In traditional IPOs, the company sells itself to several investment banks at a value below the expected fair market value. These banks sell those shares to their best customers. Sometimes they even give out shares with the stipulation that the investor that received those shares must buy more shares at market price when the stock goes public (an illegal practice that drives up share prices). Once the stock goes public, the share price usually rockets (because it is undervalued) and the investment banks are free to sell their stock and pocket the difference. The company issuing the stock gets none of this money, even though it is part of the "perceived value" of the company at the point of the IPO. This system really benefits the investment banks and their big investors, to the detriment of the company issuing the IPO and small investors.
Small investors usually can only buy the stock when trading goes public. Most small investors are lucky to get in the first day, and by then, the price has skyrocketed. With the Dutch auction, every investor is on equal footing. If you are willing to buy 10 shares at $100, you will win out over somebody willing to buy 100,000 shares at $90. Everybody who gets the stock will buy it at the lowest price at which all share will sell, so if you bid $135 and the final price is $103, you will get the shares you bid for at $103, the same as everyone else.
FWIW, the estimated market cap for Google, based on those share prices, is more than McDonalds, but roughly the level of Yahoo. Is Google worth as much as Yahoo? That is for you to decide. If you think that those prices overvalue Google, don't buy. If you think Google is going to grow to be a $30 billion company in the next decade, then it is a very good investment. You decide...there are always risks in buying stocks.
--
The internet is the greatest source of biased information in the history of mankind.

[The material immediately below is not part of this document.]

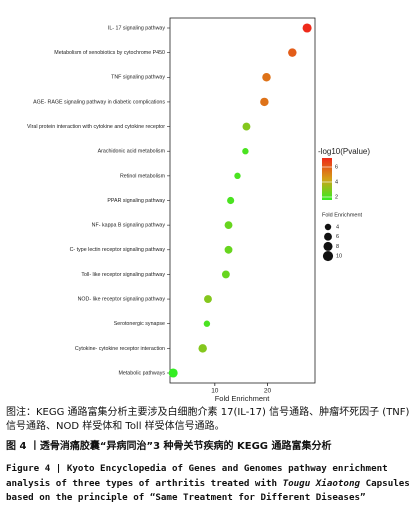 Image resolution: width=414 pixels, height=532 pixels. Describe the element at coordinates (138, 78) in the screenshot. I see `y-tick-label: TNF signaling pathway` at that location.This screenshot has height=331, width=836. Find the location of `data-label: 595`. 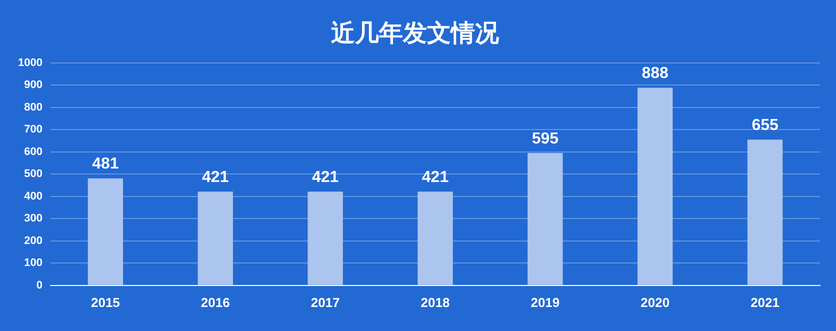

data-label: 595 is located at coordinates (546, 139).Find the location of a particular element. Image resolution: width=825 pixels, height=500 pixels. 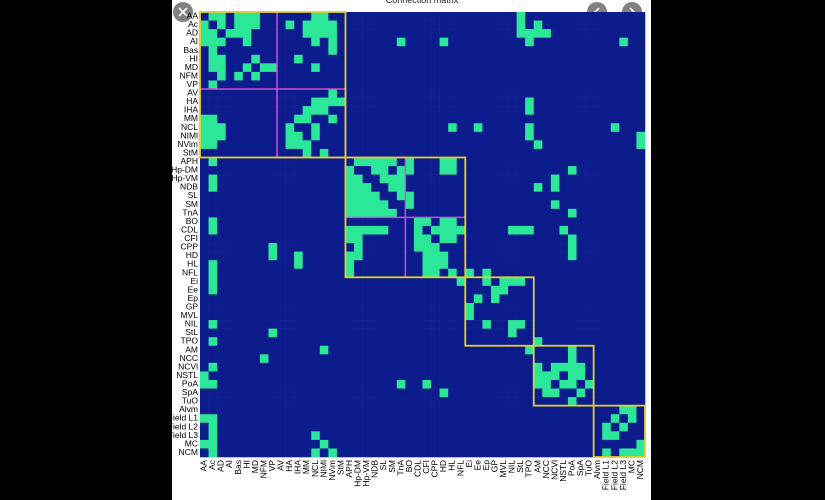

Keep in mind that Google has additional avenues of business available to them. Not only have they built some phenominal search technology, but they have also demonstrated the versatility of Linux and the GooOS at maintaining a vast sea of computing hardware.
In the future it may be a Google-inspired operating system that we run for our enterprise computing tasks. The Google Search Appliance is a targeted business to test the culmination of this technology as a consumer product.
Time will tell, but I suspect this is a more robust company than the dot-bombs of the mid 90's. As always, skip the IPO and pickup stock after the initial boom cycle has given way to bust. Don't forget to read the prospectus and do the math to figure out what the company is *really* worth.
Eric Sarjeant
eric[@]sarjeant.com
An IPO is *supposed* to be a financing event. It's only with the dotcom boom that a perception has arisen that the IPO is when you "cash-out" of a company. Traditionally, a company would consider an IPO to raise cash for expansion - it's a means to and end, not an end in itself.
The way Google is conducting their IPO indicates that they view it as a traditional financing event - the higher the IPO price, the more money that's available to the company to expand and grow. In Netscape's IPO, for example, the stock may have closed at $80 at the end of the first trading day, but Netscape itself only realized the $14/share that the offering was priced at. You can bet your bottom dollar that despite all the hype, someone was getting his butt chewed for leaving $66/share on the table. Google's auction doesn't eliminate the possibility of something like this happening, but it does reduce it significantly.